A group of private companies missed a deadline Thursday to provide a $750 million down payment to purchase Nigeria’s ailing state-run telephone company, the latest setback in efforts to privatize the firm.
The New Generation Telecommunications Consortium requested another 30 days to put up the deposit on its $2.5 billion bid for Nigerian Telecommunications Ltd., known locally as Nitel, said Usman Gumi, managing director of local company and consortium member GiCell.
A spokesman for Nigeria’s Bureau of Public Enterprises, the presidential task force set up to privatize state industries, could not be reached for comment Thursday night.
The proposed sale to the consortium, which Nigerian federal officials say includes China’s Unicom Ltd., Dubai’s Minerva and local company GiCell, has faced scrutiny. The $2.5 billion bid by the consortium appears grossly overpriced compared to the next highest bid of about $956 million by Omen International.

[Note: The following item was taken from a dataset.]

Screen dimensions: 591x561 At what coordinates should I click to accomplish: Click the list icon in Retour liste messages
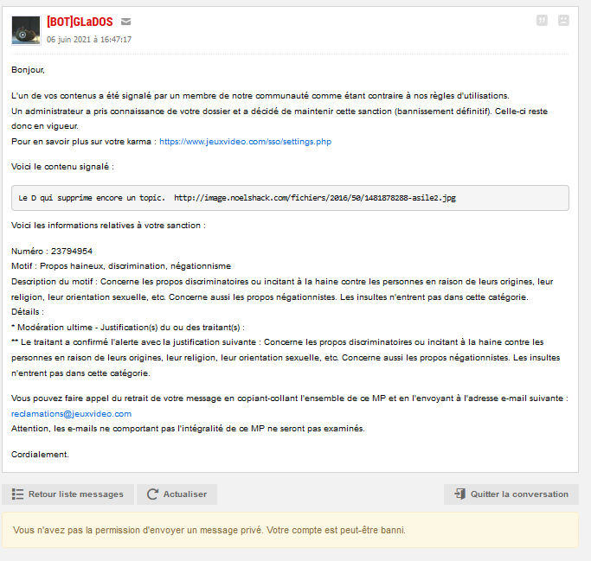tap(17, 494)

Federal authorities examined the deal for about eight months before allowing it to move forward. However, it put stringent terms on the deal, requiring the down payment in 10 days and the remaining $1.75 billion within 60 days after that.
Usman said the group still could come up with the money to buy Nitel.

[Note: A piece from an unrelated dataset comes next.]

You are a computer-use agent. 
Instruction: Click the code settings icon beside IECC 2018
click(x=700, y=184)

“No investors will tie down his money for eight good months,” Usman said. “If you give us 10 calendar days to pull that money back together, you’ve not been fair to us.”
Nitel, in principle, provides landline telephone service in Nigeria, Africa’s most populous nation with 150 million residents. However, the state company’s telephones now rarely work, pushing most consumers into the oil-rich nation’s rapidly expanding mobile phone market, where private companies hold the edge.
Nigeria has an estimated 1.3 million landline telephones, compared to 62.9 million mobile phones.
Privatizing Nitel could prove profitable, as the company does have lines strewn throughout Nigeria’s cities.